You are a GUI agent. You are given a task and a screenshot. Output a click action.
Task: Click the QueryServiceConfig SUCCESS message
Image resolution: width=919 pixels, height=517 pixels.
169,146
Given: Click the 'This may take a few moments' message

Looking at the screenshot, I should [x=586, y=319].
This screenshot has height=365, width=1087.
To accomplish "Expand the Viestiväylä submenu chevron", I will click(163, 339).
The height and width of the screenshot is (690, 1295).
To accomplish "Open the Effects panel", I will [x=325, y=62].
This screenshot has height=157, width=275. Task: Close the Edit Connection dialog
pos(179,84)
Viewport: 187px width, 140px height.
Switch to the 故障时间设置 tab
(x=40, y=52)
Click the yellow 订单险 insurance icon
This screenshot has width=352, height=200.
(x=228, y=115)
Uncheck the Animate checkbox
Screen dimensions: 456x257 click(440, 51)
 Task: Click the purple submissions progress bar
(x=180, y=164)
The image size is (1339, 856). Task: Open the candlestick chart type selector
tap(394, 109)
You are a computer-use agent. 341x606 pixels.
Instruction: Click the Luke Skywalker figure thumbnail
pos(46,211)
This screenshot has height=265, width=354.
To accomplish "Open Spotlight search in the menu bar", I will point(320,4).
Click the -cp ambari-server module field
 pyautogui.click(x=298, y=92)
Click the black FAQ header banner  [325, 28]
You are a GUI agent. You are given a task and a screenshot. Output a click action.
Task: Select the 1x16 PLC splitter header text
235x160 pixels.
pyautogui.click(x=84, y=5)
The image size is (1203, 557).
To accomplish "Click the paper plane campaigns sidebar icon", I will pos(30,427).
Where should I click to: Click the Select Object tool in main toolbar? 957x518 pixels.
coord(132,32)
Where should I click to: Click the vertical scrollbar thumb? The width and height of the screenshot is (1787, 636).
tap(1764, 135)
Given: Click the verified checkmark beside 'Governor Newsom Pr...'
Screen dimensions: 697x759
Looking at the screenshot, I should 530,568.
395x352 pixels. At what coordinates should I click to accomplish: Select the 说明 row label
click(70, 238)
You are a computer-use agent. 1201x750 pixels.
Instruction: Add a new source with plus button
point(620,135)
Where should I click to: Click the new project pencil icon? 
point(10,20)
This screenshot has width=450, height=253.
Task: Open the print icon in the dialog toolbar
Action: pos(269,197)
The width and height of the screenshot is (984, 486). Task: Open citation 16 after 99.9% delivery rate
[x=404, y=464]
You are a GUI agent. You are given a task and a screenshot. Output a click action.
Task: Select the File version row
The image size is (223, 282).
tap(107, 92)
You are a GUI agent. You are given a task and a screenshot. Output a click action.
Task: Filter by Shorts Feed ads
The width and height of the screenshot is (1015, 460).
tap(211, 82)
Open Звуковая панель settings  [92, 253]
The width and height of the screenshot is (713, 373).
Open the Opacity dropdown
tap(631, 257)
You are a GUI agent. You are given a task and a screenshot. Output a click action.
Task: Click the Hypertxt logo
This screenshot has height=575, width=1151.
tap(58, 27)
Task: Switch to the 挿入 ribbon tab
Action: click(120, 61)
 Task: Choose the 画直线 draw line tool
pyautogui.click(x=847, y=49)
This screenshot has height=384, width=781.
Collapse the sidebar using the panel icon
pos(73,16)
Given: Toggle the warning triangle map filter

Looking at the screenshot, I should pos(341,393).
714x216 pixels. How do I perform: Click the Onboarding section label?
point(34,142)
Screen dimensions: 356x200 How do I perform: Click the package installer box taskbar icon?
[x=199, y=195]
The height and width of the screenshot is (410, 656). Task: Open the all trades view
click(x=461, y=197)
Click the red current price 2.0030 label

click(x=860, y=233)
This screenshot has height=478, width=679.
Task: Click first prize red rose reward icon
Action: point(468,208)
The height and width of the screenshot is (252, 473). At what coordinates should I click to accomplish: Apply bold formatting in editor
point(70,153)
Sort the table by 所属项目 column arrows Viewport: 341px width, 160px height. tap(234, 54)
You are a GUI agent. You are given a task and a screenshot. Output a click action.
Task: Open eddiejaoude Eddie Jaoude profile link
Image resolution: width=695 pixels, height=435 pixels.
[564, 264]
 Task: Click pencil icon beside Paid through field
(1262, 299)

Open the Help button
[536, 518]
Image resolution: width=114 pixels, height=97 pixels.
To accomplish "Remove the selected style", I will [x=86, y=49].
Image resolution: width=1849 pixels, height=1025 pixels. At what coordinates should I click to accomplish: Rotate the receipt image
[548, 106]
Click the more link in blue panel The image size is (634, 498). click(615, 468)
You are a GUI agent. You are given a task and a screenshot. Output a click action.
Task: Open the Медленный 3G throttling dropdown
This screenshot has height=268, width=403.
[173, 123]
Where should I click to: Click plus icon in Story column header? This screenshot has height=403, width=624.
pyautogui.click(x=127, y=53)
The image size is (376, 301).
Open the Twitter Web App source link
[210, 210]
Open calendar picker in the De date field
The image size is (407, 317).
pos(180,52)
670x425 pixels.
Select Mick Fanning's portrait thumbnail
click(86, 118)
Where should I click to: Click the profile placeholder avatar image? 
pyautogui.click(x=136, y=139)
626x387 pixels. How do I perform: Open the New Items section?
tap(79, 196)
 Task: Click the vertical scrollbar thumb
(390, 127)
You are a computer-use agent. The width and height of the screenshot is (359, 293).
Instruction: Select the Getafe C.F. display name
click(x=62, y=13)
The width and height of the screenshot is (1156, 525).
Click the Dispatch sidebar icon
* * * * * * *
--- What the task asks ---
Filter the entries above and keep only the lines with the word "Viewport".

--- Answer below ---
Viewport: 187px width, 140px height.
Sort the table by 所属项目 column arrows Viewport: 341px width, 160px height. tap(234, 54)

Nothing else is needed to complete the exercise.